**TEXTE À ÉTUDIER**:
Chania

La liberté d'expression au Maroc.

23-09-2020

Le peuple marocain soutient le journaliste d’investigation et militant des droits de l’homme Omar Radi.

Jugé pour la première fois en mars, Omar Radi a été condamné à quatre mois de prison avec sursis pour atteinte à la sécurité intérieure.

Interrogé par un juge d’instruction, le journaliste a pu compter sur la présence de manifestants, venus devant la cour d’appel de Casablanca pour exiger sa libération et critiquer ce qu'ils appellent une atteinte à la liberté d'expression au Maroc. A noter qu’il avait critiqué dans un tweet, un juge pour avoir maintenu de lourdes peines de prison contre des manifestants anti gouvernement.

Il est également accusé de "réception de fonds étrangers et de viol.

Emprisonné depuis le 29 juillet, il a nié toutes les accusations.

Selon Amnesty International, Omar a enquêté sur des cas présumés de corruption et de liens entre des intérêts politiques et commerciaux au Maroc. Il était également un critique éminent du bilan du pays en matière de droits de l'homme.

En janvier de cette année, la Ligue marocaine des droits de l'homme a mis en garde contre une atteinte à la liberté d'expression dans le pays suite à l'arrestation ces derniers mois de 15 journalistes, blogueurs, rappeurs et utilisateurs de médias sociaux.

Dans un rapport publié en juin, Amnesty International a déclaré que le téléphone du journaliste marocain Omar Radi avait été mis sur écoute dans le cadre des efforts du gouvernement pour réprimer la dissidence.

Ceci a été "catégoriquement réfuté" par les autorités marocaines, qui ont déclaré que les accusations étaient "non fondées.

**CONTENU DES DONNÉES**:
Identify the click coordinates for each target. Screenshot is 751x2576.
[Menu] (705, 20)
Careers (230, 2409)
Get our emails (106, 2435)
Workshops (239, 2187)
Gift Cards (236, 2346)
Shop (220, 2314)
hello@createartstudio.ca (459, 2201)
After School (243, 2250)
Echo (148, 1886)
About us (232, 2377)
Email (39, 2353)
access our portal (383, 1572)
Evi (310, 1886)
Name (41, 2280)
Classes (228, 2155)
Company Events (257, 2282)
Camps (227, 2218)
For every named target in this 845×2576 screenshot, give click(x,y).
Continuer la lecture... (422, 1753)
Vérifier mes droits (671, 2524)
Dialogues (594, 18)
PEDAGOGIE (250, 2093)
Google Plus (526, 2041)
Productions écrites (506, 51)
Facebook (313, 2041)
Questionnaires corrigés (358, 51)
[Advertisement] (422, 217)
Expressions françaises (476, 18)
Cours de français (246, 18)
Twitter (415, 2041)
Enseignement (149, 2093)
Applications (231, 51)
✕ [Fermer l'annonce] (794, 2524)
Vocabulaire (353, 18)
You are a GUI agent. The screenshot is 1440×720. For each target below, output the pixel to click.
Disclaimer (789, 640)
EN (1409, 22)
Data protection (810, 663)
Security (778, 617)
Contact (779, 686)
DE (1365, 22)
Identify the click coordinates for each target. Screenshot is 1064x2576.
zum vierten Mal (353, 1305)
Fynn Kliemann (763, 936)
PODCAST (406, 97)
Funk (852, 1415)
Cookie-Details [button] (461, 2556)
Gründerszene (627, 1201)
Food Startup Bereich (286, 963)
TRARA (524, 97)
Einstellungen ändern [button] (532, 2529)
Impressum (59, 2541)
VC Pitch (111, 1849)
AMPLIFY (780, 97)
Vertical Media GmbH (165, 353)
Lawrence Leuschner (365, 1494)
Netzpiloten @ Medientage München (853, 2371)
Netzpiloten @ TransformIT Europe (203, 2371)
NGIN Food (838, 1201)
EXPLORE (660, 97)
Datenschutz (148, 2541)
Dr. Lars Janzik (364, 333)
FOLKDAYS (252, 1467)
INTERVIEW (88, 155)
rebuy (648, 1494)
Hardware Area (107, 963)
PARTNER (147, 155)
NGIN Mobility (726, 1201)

**OBJECTIF**: Depuis quelle date Omar Radi est-il emprisonné d'après le texte sur la liberté d'expression au Maroc ?

**RÉPONSE**: Omar Radi est emprisonné depuis le 29 juillet.